Four ways data can build and strengthen relationships for your cross-sector partnership.

Data is a scary topic to some people. The word “data” can bring up memories of high school calculus class and all the headaches that math homework created. But accessing data and using data is a big part of collective impact. If an initiative can’t manage its data, it’s unlikely that initiative will be successful with its work.

If an initiative can’t manage its data, it’s unlikely that initiative will be successful with its work.

So, we decided to spend two days discussing all things data at a recent convening of the members of The Integration Initiative. What became clear throughout the conversations was that a lot of the challenges faced by collective impact initiatives around data are actually challenges related to relationships. Data are often used as a tool to communicate a message, or information, to a partner, such as why their organization should get involved in the collective impact initiative. Leaders often struggle with how to use data effectively to secure buy-in and commitments to changing behavior, which can create tension with individual relationships.

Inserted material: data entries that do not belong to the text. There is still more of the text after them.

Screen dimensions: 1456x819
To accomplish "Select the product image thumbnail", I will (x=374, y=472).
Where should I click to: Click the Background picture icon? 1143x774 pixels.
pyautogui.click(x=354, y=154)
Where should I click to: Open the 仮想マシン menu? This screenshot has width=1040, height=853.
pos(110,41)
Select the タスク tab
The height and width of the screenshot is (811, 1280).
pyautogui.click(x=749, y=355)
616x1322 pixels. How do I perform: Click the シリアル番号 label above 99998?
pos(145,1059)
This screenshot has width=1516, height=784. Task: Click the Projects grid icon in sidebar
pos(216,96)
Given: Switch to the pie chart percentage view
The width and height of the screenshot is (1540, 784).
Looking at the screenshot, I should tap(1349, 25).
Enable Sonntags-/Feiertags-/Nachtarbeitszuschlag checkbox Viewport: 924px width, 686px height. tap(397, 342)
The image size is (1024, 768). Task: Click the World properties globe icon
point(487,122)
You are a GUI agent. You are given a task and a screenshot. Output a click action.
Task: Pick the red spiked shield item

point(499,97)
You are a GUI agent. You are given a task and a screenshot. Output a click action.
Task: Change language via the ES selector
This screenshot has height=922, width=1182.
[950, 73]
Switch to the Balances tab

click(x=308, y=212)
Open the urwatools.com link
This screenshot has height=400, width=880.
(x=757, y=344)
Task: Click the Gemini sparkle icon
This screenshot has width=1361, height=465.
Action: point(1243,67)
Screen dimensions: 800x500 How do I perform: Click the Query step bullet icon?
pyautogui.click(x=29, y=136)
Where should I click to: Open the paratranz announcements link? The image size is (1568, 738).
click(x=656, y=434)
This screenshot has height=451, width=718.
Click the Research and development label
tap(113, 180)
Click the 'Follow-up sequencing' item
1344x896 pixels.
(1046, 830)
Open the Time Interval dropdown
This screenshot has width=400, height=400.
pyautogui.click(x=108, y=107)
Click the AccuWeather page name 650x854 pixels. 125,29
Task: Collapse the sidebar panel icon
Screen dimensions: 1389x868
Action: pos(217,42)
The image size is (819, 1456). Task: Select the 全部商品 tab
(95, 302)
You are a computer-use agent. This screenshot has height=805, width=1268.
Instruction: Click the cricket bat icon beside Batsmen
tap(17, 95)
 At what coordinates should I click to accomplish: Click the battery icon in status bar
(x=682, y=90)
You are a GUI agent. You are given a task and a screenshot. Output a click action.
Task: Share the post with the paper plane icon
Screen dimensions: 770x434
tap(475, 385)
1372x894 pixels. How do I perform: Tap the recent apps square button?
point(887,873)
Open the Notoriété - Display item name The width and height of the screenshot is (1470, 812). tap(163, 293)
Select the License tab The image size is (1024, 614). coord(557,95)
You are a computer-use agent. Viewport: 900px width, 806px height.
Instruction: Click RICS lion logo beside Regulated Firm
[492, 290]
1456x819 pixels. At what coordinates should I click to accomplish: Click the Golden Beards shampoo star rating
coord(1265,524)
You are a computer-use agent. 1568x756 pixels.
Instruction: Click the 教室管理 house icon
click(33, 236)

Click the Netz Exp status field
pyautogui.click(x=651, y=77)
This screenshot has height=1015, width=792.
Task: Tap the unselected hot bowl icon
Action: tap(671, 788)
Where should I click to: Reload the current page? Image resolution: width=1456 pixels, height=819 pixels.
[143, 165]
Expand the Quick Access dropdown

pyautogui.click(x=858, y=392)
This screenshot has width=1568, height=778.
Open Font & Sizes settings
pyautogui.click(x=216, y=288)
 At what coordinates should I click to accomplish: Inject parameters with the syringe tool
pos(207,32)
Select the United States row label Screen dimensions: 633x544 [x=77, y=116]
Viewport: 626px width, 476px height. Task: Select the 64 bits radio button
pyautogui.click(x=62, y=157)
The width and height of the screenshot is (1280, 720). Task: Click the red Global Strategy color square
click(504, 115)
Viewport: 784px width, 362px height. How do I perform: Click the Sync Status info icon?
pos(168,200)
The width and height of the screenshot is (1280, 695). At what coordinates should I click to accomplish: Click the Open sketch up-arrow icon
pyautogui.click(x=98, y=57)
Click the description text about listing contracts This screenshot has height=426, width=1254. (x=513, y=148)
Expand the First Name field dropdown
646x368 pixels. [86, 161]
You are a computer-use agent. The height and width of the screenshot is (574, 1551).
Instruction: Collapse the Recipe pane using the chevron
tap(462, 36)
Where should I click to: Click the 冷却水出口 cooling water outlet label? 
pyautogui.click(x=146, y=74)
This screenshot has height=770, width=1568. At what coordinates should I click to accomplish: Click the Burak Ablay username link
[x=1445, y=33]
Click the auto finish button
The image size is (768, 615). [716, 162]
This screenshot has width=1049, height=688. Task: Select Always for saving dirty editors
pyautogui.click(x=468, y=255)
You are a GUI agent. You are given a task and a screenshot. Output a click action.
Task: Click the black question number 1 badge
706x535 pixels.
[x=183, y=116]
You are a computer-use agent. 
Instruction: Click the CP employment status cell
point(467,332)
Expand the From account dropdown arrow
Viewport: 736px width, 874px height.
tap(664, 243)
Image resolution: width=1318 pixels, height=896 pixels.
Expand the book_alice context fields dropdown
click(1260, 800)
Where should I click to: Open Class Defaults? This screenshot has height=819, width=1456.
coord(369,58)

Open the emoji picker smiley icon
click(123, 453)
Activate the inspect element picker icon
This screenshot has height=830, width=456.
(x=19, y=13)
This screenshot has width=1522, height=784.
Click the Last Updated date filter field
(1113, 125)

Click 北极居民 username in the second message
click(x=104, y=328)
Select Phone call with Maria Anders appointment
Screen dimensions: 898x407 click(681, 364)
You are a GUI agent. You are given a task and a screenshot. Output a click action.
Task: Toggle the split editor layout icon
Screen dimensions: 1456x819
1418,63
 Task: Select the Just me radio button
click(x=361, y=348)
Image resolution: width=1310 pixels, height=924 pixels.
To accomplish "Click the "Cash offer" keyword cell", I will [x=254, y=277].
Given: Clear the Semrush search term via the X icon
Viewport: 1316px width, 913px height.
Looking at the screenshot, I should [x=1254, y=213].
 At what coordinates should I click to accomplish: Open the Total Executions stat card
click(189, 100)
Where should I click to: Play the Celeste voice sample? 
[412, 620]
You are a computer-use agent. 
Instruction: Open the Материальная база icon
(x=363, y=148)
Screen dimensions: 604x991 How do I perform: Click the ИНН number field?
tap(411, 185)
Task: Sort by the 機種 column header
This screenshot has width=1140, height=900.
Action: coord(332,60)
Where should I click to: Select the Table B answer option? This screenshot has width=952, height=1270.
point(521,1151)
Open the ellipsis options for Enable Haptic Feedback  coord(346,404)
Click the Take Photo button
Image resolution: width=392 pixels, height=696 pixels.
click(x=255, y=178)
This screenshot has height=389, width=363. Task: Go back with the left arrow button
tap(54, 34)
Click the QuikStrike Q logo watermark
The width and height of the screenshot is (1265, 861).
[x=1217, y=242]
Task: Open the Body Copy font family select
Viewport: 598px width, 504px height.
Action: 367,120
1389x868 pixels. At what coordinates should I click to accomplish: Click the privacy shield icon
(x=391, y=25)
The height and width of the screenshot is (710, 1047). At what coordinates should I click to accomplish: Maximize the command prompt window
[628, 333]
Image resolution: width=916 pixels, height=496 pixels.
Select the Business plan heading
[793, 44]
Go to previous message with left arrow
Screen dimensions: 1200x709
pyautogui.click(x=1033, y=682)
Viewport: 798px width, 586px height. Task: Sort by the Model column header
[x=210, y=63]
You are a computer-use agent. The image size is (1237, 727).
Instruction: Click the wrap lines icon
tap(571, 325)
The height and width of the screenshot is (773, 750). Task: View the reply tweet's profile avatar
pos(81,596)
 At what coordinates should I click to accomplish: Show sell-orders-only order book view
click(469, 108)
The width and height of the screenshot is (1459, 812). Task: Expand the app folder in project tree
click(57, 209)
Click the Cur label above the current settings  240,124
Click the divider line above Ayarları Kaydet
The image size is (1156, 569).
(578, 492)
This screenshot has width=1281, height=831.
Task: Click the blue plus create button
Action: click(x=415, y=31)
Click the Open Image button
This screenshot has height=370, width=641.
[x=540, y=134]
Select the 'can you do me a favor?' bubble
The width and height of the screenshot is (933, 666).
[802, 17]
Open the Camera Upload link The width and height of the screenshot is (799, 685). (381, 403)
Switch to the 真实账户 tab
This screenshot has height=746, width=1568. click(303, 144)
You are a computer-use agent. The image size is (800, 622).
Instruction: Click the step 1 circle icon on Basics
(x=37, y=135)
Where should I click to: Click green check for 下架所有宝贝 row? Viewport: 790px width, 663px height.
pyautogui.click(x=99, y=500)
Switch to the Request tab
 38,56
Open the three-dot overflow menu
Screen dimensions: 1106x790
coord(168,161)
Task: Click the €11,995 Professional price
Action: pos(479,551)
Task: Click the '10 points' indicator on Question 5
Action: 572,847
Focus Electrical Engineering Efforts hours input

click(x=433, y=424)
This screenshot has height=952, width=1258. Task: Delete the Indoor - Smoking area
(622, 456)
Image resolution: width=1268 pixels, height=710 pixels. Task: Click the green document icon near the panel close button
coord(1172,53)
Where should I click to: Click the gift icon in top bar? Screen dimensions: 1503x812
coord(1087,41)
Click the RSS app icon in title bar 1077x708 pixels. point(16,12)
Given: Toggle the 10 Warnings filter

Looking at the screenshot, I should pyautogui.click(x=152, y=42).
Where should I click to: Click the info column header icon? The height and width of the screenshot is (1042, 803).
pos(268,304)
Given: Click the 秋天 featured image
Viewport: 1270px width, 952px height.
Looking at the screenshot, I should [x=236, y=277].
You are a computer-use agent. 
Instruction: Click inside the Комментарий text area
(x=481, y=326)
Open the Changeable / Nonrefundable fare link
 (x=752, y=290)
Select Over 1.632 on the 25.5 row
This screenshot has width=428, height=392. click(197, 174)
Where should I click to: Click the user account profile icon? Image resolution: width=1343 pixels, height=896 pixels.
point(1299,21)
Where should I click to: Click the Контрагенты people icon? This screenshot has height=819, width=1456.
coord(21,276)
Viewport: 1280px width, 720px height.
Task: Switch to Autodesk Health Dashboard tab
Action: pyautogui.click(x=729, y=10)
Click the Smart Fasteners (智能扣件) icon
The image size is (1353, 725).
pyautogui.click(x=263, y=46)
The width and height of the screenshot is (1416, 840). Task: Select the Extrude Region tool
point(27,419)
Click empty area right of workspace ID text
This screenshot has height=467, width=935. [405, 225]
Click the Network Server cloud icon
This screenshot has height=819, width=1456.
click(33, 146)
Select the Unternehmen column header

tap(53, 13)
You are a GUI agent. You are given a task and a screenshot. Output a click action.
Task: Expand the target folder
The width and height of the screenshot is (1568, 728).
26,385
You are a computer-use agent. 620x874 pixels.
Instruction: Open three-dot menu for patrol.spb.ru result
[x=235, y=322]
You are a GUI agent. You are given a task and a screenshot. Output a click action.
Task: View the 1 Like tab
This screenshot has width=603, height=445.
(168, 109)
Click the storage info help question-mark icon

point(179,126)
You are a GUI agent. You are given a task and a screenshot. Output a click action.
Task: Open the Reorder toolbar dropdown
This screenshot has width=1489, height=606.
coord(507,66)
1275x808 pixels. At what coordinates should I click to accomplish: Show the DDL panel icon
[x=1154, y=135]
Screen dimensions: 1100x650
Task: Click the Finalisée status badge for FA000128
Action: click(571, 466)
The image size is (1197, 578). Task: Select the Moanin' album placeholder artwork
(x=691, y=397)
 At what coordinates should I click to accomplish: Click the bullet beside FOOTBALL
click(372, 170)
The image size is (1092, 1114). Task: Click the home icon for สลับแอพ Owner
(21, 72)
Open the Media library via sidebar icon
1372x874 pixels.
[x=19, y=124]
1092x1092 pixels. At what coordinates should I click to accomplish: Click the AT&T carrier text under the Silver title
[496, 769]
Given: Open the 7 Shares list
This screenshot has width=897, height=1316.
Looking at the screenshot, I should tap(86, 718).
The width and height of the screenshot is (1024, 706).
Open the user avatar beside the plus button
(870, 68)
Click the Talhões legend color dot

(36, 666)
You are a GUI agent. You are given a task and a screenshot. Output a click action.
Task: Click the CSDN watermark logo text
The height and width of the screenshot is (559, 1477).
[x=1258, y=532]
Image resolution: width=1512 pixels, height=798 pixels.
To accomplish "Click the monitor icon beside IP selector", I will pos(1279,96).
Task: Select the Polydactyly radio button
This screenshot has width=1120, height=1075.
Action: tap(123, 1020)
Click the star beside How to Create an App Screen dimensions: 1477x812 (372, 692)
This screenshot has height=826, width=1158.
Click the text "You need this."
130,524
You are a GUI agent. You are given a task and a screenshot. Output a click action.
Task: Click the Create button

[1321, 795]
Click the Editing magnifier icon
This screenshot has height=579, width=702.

A TII Site's Data Walk Presentation with comments via Post-Its A Woman Taking Notes during the TII Learning Community Data Walk

Participants at The Integration Initiative Learning Community in Dallas kicked-off the two day convening with a ‘Data Walk’ in which they presentations of partners' data.

From conversations at the Learning Community, and with other partners in Living Cities’ collective impact portfolio, I’ve found four main ways that data can be used more effectively as a tool to build and strengthen relationships among cross-sector partners:

1. Tell a Story with Qualitative Data

When people think of data, they almost always think of numerical, or quantitative, data. But data can be qualitative too, and sometimes these data can be much more powerful than hard numbers. At the recent convening of all members of the Strive Network, author Dan Heath emplored attendees to rely less on graphs and charts to engage their partners and instead grab attention by pulling out a human story from the trends revealed by the data, such as the story of a student who was able to graduate from college despite being from a less-privledged background. This type of qualitative information may not be able to rigorously point to impact in the way more traditional data collection might, but telling your initiative’s story is an important supplement to tracking numerical outcomes over time.

Collecting qualitative data can also be done in a way that more deeply engages the community in your collective impact initiative. Intermedia Arts in Minneapolis has worked with the City government in an arts-based program to engage residents who have not been involved in a city planning project previously. The program, Creative CityMaking Minneapolis, has used visual arts and performance to collect information about the needs and hopes of city residents, and has been able to incorporate this information into broader city planning initiatives.

2. Use an Asset-Based Frame for Your Data

What has become clear with our partners in The Integration Initiative (TII) is the importance of using an “asset-based” lens for talking about data. Many of the partners in TII are working in communities that have deeply ingrained negative stereotypes, often because of the race of the community members. They are trying to change these narratives to emphasize the potential of these communities and the residents that live there. They are focusing on more asset-based language with stakeholders, particularly private sector partners.

Flipping this narrative can start out as simple as framing the outcomes you track in different ways. For example, our partners in San Francisco have decided to track the “retention rate” in their public housing units rather than the “eviction rate.” Both data points say essentially the same thing over time, yet one encourages more positive conversations with partners and stakeholders than the other.

3. Agree on Outcomes to Ensure Accountability

In a cross-sector partnership like a collective impact initiative, accountability is critical. If the individuals at the table don’t hold each other responsible for what they say they will do, the partnership will eventually fall into disarray.

One way to strengthen accountability between individuals in the partnership is to get them to agree on a measurable shared result and a set of outcomes that track to that shared result. Putting this outcomes framework in place keeps the data you care about at the center of your partnership, and thus the relationships that make up the partnership. For example, TII participants at the recent Learning Community completed an exercise that analyzed one outcome they are trying to achieve based who in their community influences that outcome. One of the TII partners realized that the entire business community wasn’t involved in their work, and committed to form relationships with them over the next several months.

4. Leverage Relationships to Access Data

One big challenge we have seen, both in TII as well as our Prepare Learning Circle cohort, is that collective impact initiatives sometimes struggle to actually access the data they need to measure progress. They know the data exists, and maybe even where the data live, but do not have the right relationships to get them and use them. For example, a school system could house the needed data in various different departments, but not have a centralized place to access or distribute them. Or, the data could live across all the local universities.

The leaders of a collective impact initiative need to rely on their partners to access this data. Data accessibility could be an initial ask for partners joining a collective impact initiative, and allow less-engaged partners to contribute and increase their involvement in the partnership.